11. Early Jewish critiques of same-sex intercourse. When one reads the critique in early Judaism of homoerotic practice—especially in Philo and Josephus—one notices rather quickly that the remarks focus on the compromise of sexual identity, not issues such as exchange of money or idolatrous connections. The same holds for rabbinic literature. See The Bible and Homosexual Practice, ch. 2.
12. The link between “men who lie with males” in 1 Cor 6:9 and the absolute prohibitions in Leviticus. The term arsenokoitai in 1 Cor 6:9, a distinctly Jewish and Christian term—literally, “men who lie with males”—is derived from the absolute prohibitions of male-male intercourse in Leviticus 18:22 and 20:13 (Septuagint: koite = “lying [with],” arsen = “a male”). That these prohibitions have to do, first and foremost, with sexual intercourse and not with idolatry is evident from their sandwiching in the midst of the sex laws in Lev 20:10-21, separate and distinct from the regulation against sacrificing to Molech in 20:2-5. They are no more tied to idolatry or prostitution than are the laws against adultery, incest, and bestiality that surround them. Neither Second Temple Judaism nor rabbinic Judaism (nor Patristic Christianity) restricted the relevance of the Levitical prohibitions to male-male intercourse conducted in the context of idol worship or prostitution.

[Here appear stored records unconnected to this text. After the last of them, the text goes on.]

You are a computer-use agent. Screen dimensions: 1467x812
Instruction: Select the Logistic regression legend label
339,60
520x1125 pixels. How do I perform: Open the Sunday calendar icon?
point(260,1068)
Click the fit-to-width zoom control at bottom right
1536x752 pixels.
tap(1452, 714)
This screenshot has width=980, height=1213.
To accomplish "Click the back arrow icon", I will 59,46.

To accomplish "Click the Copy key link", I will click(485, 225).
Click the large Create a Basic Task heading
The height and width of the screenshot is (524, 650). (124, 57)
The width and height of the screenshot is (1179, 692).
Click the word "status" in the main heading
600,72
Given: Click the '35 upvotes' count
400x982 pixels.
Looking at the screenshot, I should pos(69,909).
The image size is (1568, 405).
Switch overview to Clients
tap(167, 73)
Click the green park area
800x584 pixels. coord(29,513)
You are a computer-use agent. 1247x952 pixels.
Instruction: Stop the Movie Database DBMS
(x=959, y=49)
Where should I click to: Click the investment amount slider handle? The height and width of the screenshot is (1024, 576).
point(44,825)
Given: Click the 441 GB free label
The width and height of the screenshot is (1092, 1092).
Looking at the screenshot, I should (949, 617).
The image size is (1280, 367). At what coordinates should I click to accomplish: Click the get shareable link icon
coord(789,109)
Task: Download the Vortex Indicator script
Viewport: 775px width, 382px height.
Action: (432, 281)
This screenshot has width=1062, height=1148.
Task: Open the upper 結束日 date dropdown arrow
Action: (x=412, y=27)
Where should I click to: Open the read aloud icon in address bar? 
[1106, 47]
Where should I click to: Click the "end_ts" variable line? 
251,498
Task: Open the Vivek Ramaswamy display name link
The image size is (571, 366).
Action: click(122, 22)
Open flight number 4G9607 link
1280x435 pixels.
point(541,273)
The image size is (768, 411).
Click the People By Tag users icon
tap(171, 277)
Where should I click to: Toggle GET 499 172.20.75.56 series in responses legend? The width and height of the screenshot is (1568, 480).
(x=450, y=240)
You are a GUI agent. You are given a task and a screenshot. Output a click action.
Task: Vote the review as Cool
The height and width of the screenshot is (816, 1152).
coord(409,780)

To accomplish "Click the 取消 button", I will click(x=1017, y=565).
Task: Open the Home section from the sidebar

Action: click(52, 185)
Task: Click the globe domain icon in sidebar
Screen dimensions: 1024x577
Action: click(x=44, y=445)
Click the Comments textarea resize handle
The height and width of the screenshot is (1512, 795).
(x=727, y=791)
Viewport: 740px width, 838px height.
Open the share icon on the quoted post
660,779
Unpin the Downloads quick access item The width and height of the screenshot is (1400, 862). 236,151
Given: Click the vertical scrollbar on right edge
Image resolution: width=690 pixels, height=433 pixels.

13. The main objection to the homosexual cult prostitutes in the Old Testament. The Old Testament—particularly Deuteronomy and the “Deuteronomistic History” (Joshua through 2 Kings)—does condemn “homosexual cult prostitutes” (the so-called qedeshim, “consecrated ones”). But even here, parallel figures in the ancient Near East—the assinnu, kurgarru, and kulu’u—were held in low regard not so much for their prostitution as for their compromise of masculine gender in allowing themselves to be penetrated as though women (The Bible and Homosexual Practice, 48-49). Even Phyllis Bird, a prohomosex Old Testament scholar who has done as much work as anyone on the qedeshim, acknowledges that the writers of Scripture emphasized not the cultic prostitution of these figures but rather their “repugnant associations with male homosexual activity.” On the qedeshim, see The Bible and Homosexual Practice, 100-110.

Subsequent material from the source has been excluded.